## PROVIDED TEXT
start
Protest over cartoon shows politics at its most tasteless

The real problem was the initial response. Mr Sibal could have said: ‘We have seen the cartoon, and understood what it is trying to say - that the Constitution making process needs to be speeded up.
There is absolutely nothing derogatory to Babasaheb Ambedkar there, and so there is no need for any action on our part.’
After all what does the cartoon depict - Babasaheb and Pandit Nehru trying to get the constitutional process to move faster. Babasaheb is not the snail, he is not the object of the whipping, he is justly seen as the driver of the process and hence sitting on the snail. 


Union HRD Minister Kapil Sibal speaks as a members show photocopies of a cartoon of BR Ambedkar in an NCERT text-book, in the Lok Sabha 
Union HRD Minister Kapil Sibal speaks as a members show photocopies of a cartoon of BR Ambedkar in an NCERT text-book, in the Lok Sabha

Instead, Sibal joined the lynch mob of protesting MPs and said that he had already written to the NCERT to withdraw the cartoons and that he would not allow Dr Ambedkar's image to be ‘disparaged.’
And to compound the crime, declared that all cartoons needed to be removed from NCERT textbooks, and that the Union government would institute an inquiry into the role of NCERT officials in including the ‘offending’ material in their textbooks.
end
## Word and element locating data
start
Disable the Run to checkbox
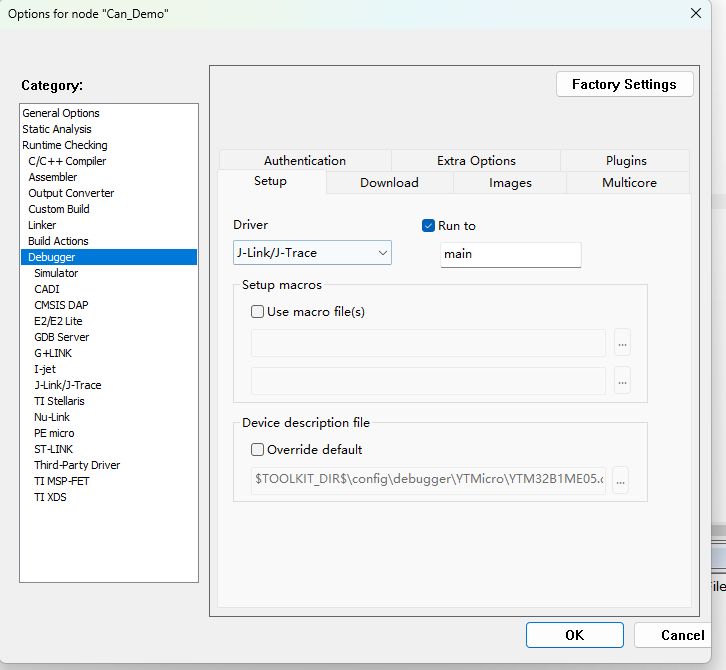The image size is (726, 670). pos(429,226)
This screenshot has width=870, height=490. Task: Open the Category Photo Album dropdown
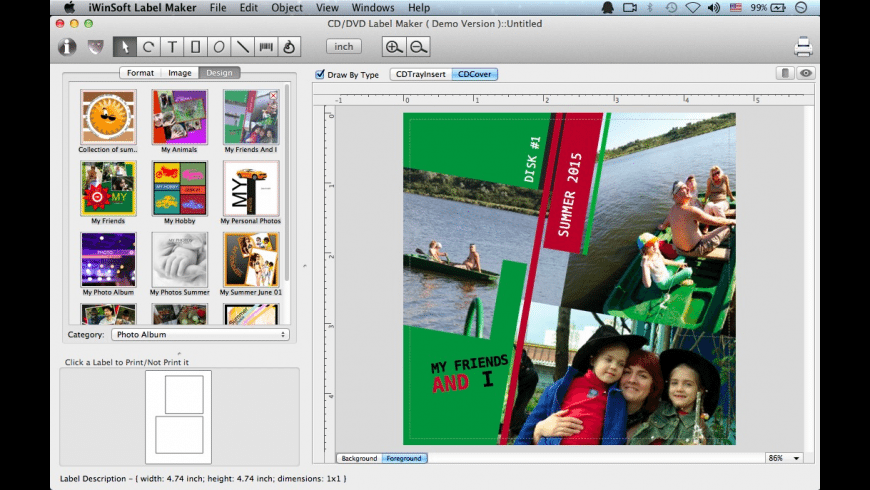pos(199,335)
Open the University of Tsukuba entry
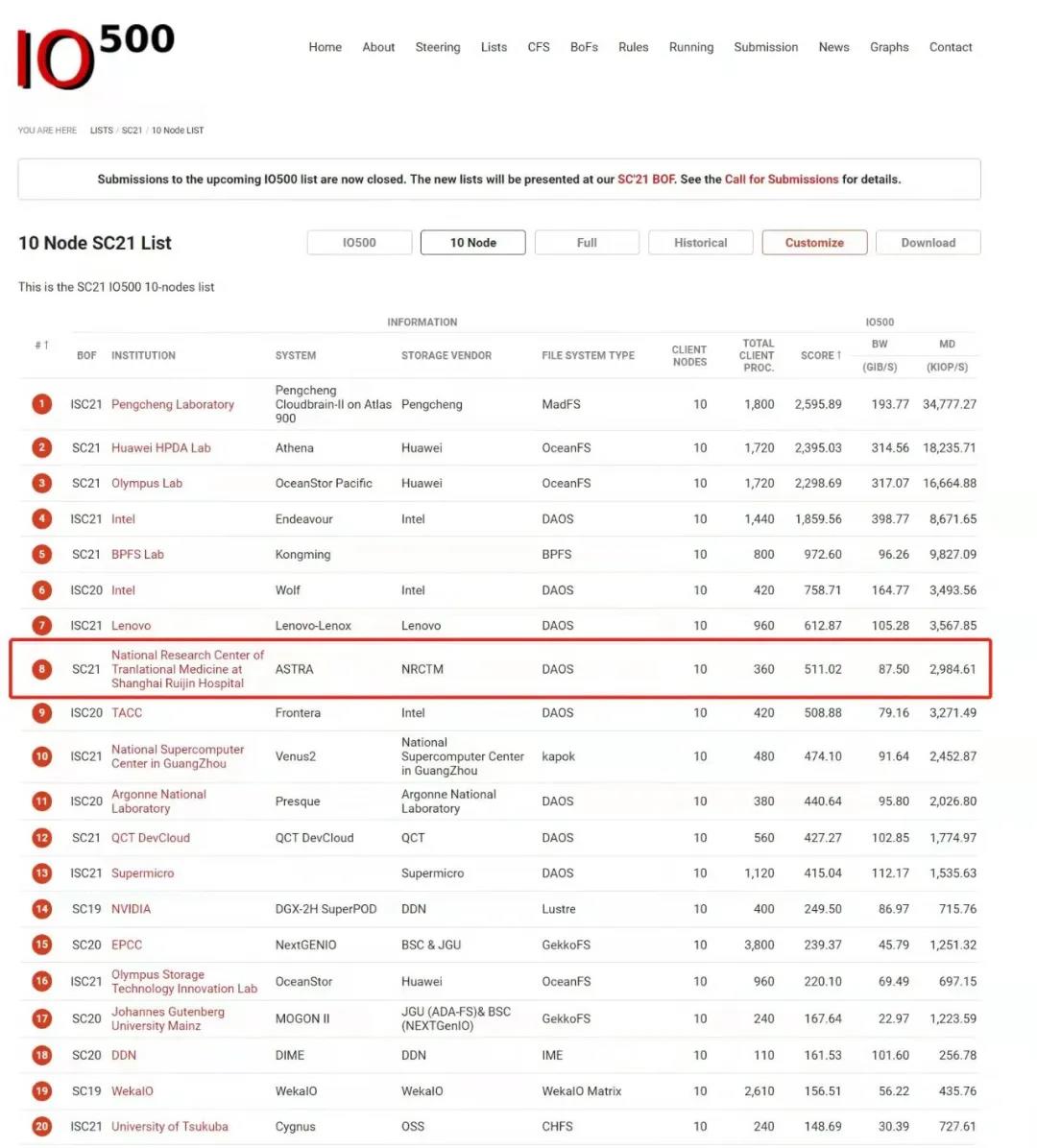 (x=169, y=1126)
end
## WRITTEN INSTRUCTION 1
In the piece on the cartoon protest, retype the passage from "Instead, Sibal joined" to "in their textbooks.".
## WRITTEN INSTRUCTION 2
Render this sentence from the cartoon protest piece into Spanish: "Babasaheb is not the snail, he is not the object of the whipping, he is justly seen as the driver of the process and hence sitting on the snail."
## WRITTEN INSTRUCTION 3
According to the cartoon protest piece, what did Sibal say he had already written to the NCERT to do?

## FINISHED ANSWER 1
Instead, Sibal joined the lynch mob of protesting MPs and said that he had already written to the NCERT to withdraw the cartoons and that he would not allow Dr Ambedkar's image to be ‘disparaged.’
And to compound the crime, declared that all cartoons needed to be removed from NCERT textbooks, and that the Union government would institute an inquiry into the role of NCERT officials in including the ‘offending’ material in their textbooks.

## FINISHED ANSWER 2
Babasaheb no es el caracol, no es el objeto de los latigazos; se le ve con justicia como el conductor del proceso y, por eso, está sentado sobre el caracol.

## FINISHED ANSWER 3
To withdraw the cartoons.